READING TEXT:
Through the religious ritual, through liturgy there is pageantry which provides the fundamental infrastructure for the people, the axis of the public. I would say there is only the public view. Every epoch reconstructs the perception of society. The state, the function of the state primarily is the organization of the world view. The state is the world view, the perception of the world. Even before the acts of command, the commands of organization, work, war, there is an alignment, a training of the view. In this sense, the perception of the Quattrocento really is the manifestation of a world view that continues into our time, but is dwindling, especially today. I believe in the end of the perspective of the Quattrocento and in the development of a new perspective.

Hans-Ulrich Obrist: Jean Gebser tried in his texts about the development of the history of perspective, which he conceived in 1932 and wrote in the 1940’s, to work towards an aperspective perception of space which succeeds the unperspective and perspective world. he was not yet able to realize the connection between this development and the speed of media and the resulting tyranny of real time, but already he predicted a new age of perspective.

Records from a collection:
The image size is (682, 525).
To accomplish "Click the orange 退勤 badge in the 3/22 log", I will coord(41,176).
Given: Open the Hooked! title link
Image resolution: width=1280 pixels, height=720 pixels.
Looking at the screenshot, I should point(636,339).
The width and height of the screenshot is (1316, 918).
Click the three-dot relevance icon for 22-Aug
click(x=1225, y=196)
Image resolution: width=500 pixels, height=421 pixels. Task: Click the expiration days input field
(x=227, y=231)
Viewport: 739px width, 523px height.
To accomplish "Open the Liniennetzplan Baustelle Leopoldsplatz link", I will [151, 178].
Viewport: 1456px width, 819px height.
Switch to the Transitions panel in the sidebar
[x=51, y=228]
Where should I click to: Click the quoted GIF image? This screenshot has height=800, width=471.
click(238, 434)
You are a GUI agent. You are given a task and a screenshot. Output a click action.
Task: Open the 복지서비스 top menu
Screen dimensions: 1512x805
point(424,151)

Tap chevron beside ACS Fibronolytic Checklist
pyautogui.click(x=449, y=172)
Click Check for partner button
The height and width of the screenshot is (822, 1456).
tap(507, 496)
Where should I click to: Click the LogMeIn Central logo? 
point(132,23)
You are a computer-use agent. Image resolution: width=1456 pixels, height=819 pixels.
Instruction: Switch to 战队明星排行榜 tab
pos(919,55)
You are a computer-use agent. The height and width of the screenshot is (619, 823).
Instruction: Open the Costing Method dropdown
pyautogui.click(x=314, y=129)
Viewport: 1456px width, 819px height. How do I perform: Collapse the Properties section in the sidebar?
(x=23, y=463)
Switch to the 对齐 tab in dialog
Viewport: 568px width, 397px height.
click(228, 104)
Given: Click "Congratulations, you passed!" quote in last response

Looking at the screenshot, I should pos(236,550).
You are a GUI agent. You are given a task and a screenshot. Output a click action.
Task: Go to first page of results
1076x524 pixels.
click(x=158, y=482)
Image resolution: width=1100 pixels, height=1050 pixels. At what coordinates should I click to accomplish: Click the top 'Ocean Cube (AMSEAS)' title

TASKS AND EXERCISES:
1. How would you render this sentence from the text on perspective in Spanish: "The state is the world view, the perception of the world."?
2. In the text on perspective, can you reproduce the part that opens with the words containing "Hans-Ulrich Obrist: Jean" and closes with "age of perspective."?

ANSWERS TO EACH TASK:
1. El Estado es la visión del mundo, la percepción del mundo.

2.
Hans-Ulrich Obrist: Jean Gebser tried in his texts about the development of the history of perspective, which he conceived in 1932 and wrote in the 1940’s, to work towards an aperspective perception of space which succeeds the unperspective and perspective world. he was not yet able to realize the connection between this development and the speed of media and the resulting tyranny of real time, but already he predicted a new age of perspective.